*Required work*:
In the records below, reproduce exactly the lines from the one containing "Click the 70.01 current cell" through the one containing "Given: Click the ORI shower activity bar", both included, and omit the pictures.

<<<<

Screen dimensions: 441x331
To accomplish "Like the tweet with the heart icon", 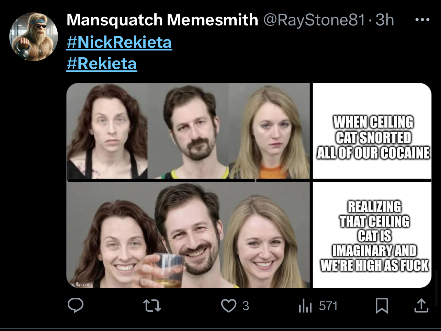I will (x=228, y=306).
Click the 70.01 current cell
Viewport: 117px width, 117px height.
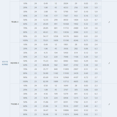(46, 40)
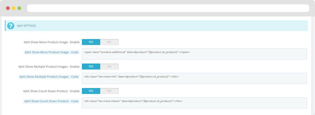Click the red window dot
Image resolution: width=315 pixels, height=115 pixels.
coord(8,8)
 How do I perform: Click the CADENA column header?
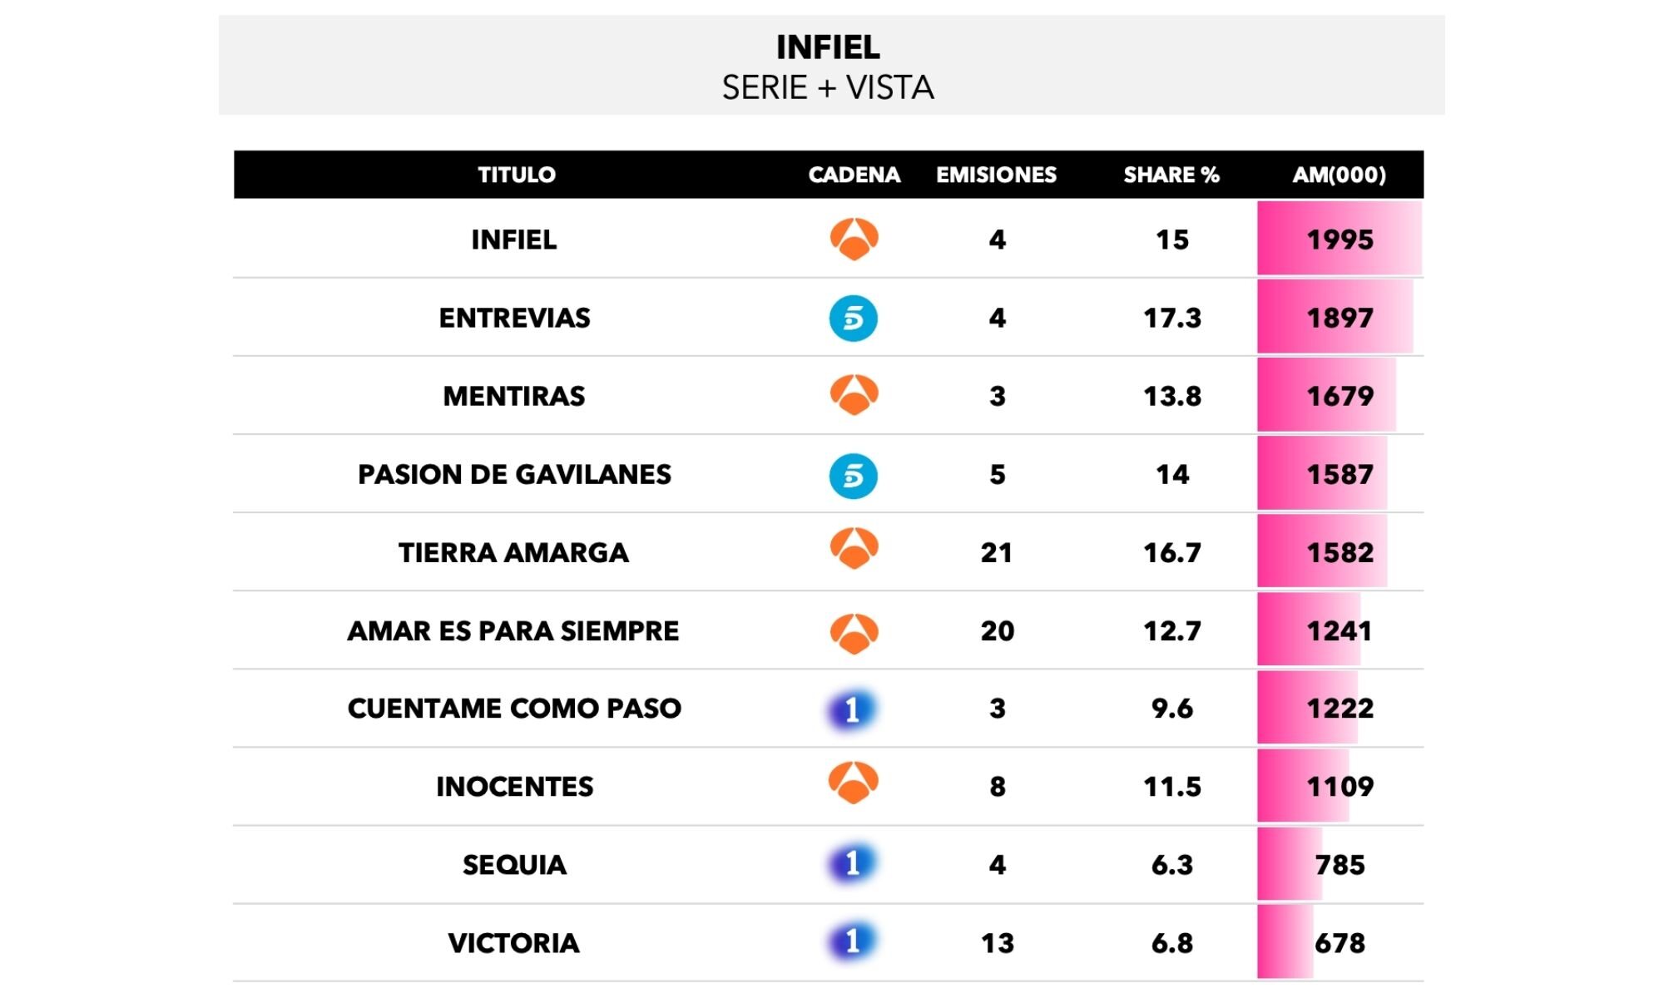854,175
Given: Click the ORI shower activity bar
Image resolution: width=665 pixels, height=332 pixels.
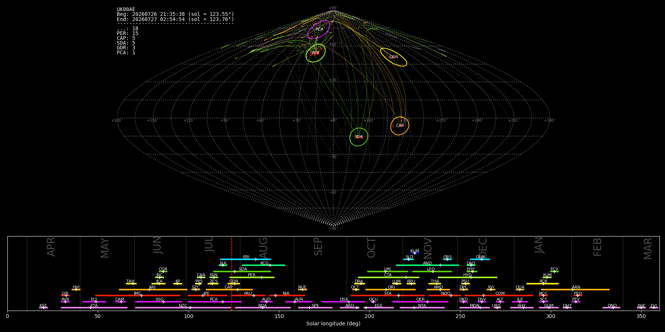Looking at the screenshot, I should (x=391, y=290).
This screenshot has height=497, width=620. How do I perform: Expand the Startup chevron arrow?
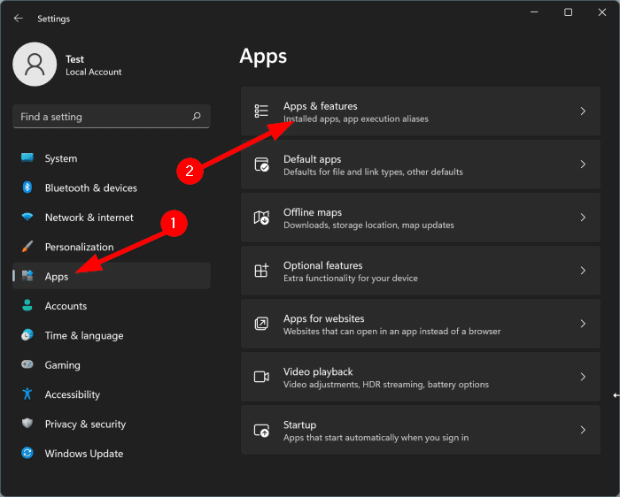pyautogui.click(x=583, y=430)
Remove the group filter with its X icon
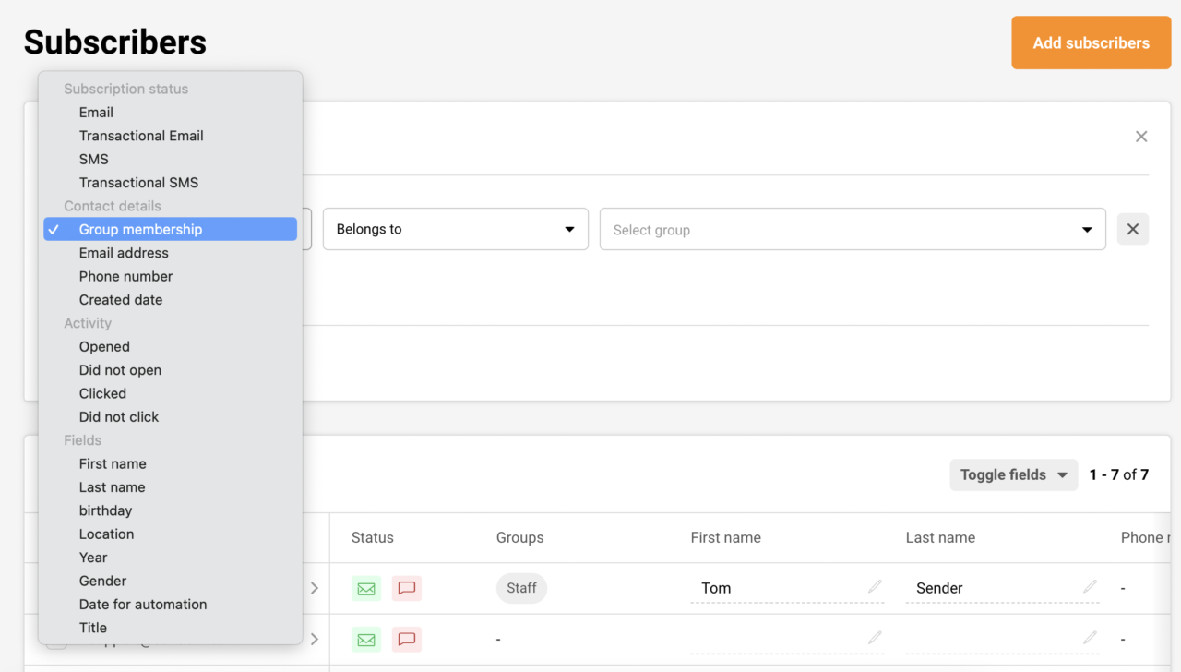Screen dimensions: 1181x672 pos(1132,228)
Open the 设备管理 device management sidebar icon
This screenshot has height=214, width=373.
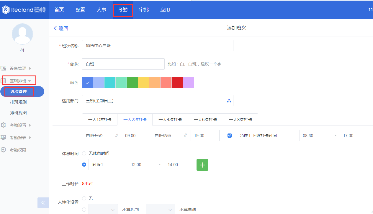3,68
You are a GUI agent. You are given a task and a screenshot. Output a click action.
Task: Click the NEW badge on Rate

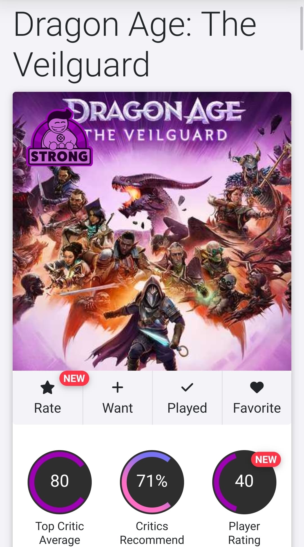[x=74, y=378]
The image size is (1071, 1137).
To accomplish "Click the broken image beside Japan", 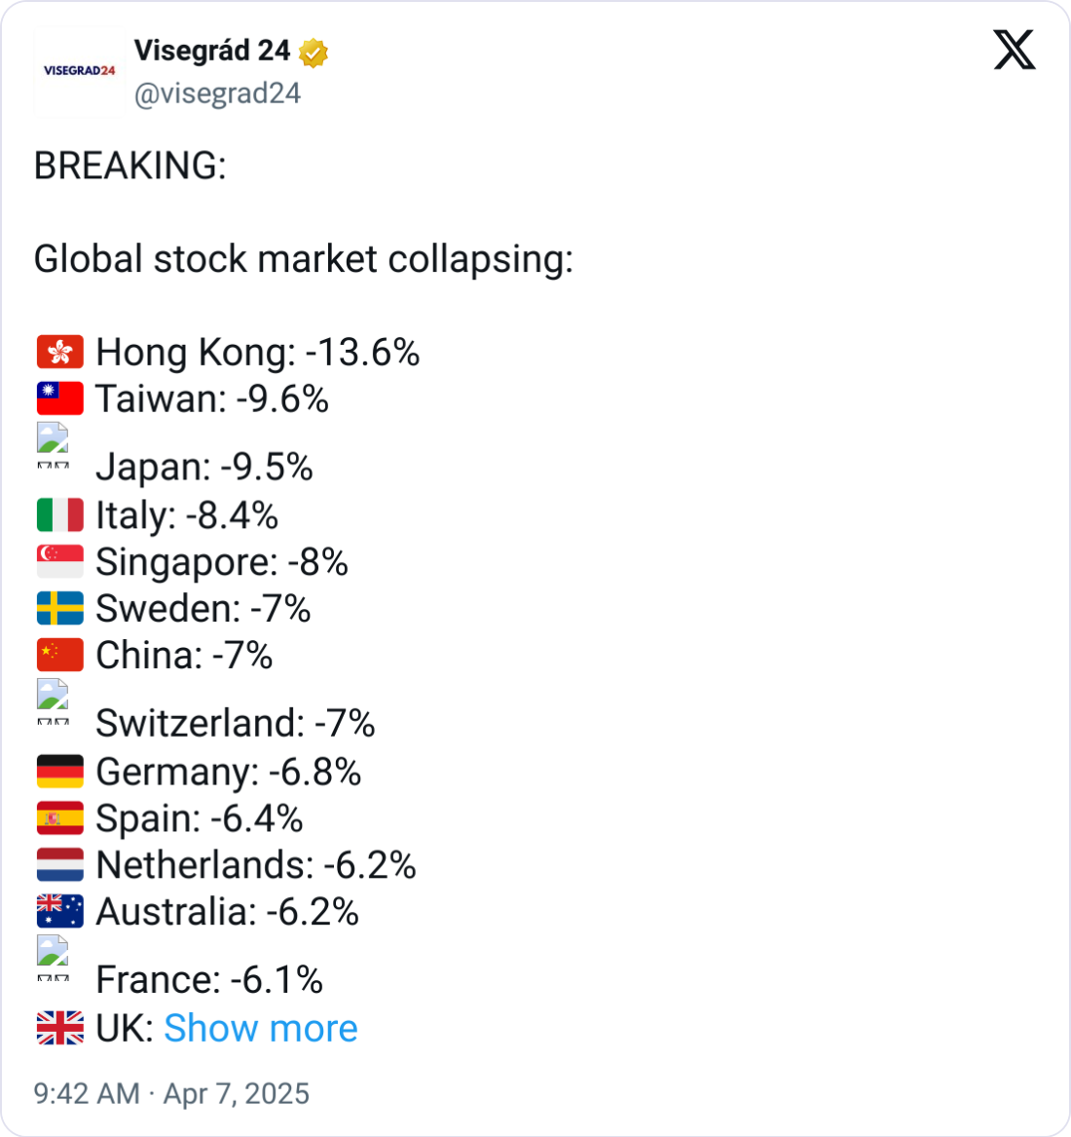I will pyautogui.click(x=54, y=445).
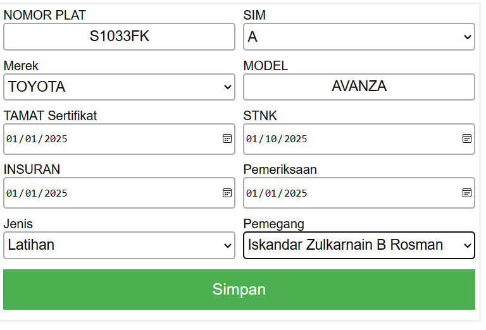Click the INSURAN calendar icon
The image size is (486, 330).
click(x=227, y=193)
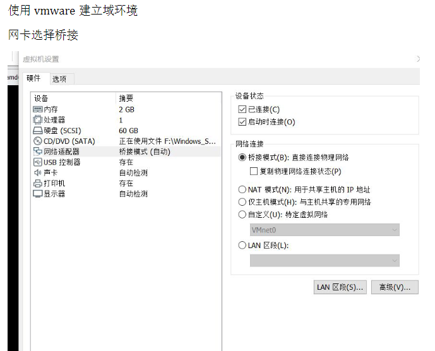The width and height of the screenshot is (435, 351).
Task: Choose 仅主机模式(H) host-only option
Action: point(242,202)
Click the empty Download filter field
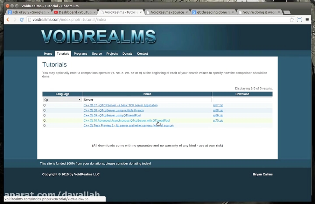Screen dimensions: 315x204 tap(242, 100)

>>>>

*Exercise solution*:
Click the 70.01 current cell
Viewport: 117px width, 117px height.
(46, 40)
Click the red window dot
Image resolution: width=315 pixels, height=115 pixels.
coord(8,8)
 How do I perform: Click the CADENA column header?
854,175
Given: Click the ORI shower activity bar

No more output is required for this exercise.